Tailoring Fe3+‐Activated Broadband NIR Phosphors: Enhancing External Quantum Efficiency and Spectrum Adjustability Through Crystal Field Engineering in Double Perovskite Antimonate Structures

Abstract For near‐infrared (NIR) luminescent materials, it is a challenge to develop the next generation materials with high external quantum efficiency (EQE), low toxicity, and adjustable spectrum.
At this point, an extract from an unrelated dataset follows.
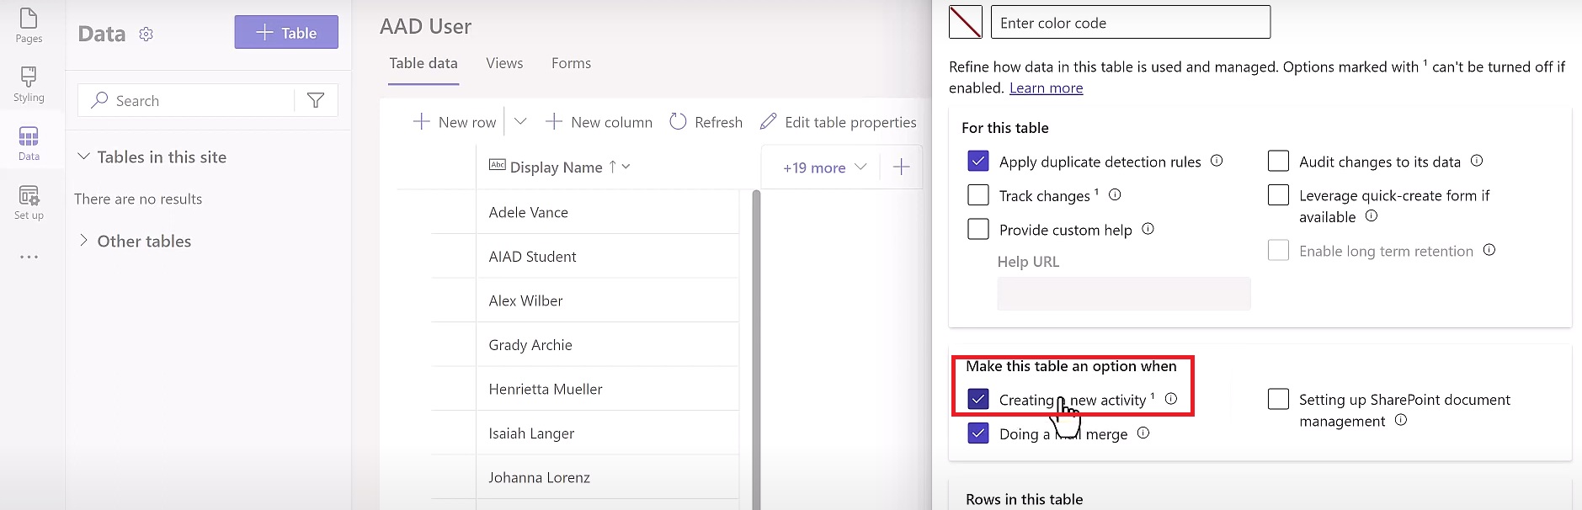The height and width of the screenshot is (510, 1582).
Task: Click the add column plus icon
Action: pos(901,167)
The transition metal ion Fe 3+ can act as a good activator and emit NIR light in oxide host lattice, but there is limited research on this topic. Herein, authors have developed a series of Fe 3+ activated A 2 BSbO 6 :yFe 3+ (A = Ca, Sr, Ba; B = Sc, Y, Ga) phosphors with a double perovskite structure, which can efficiently convert the exciting light into NIR emission in the range of 750–1200 nm with a full‐width half‐maximum (FWHM) of 1372−1525 cm −1 . The NIR luminescence originates from the 4 T 1 (4G)→ 6 A 1 (6S) transition of the Fe 3+ ions situated in the octahedral sites. By employing crystal field engineering, the emission spectra peak can be adjusted within the range of 842–944 nm, and the excitation spectra can be tuned from 334 to 374 nm. These spectral adjustments enable a good match between the phosphors and commercially ultraviolet chips. When excited at 334 nm, the Sr 2 ScSbO 6 :0.1%Fe 3+ phosphor demonstrates a remarkably high EQE of 54.2% and high luminescent thermostability. These characteristics make it suitable for applications in NIR spectral detection.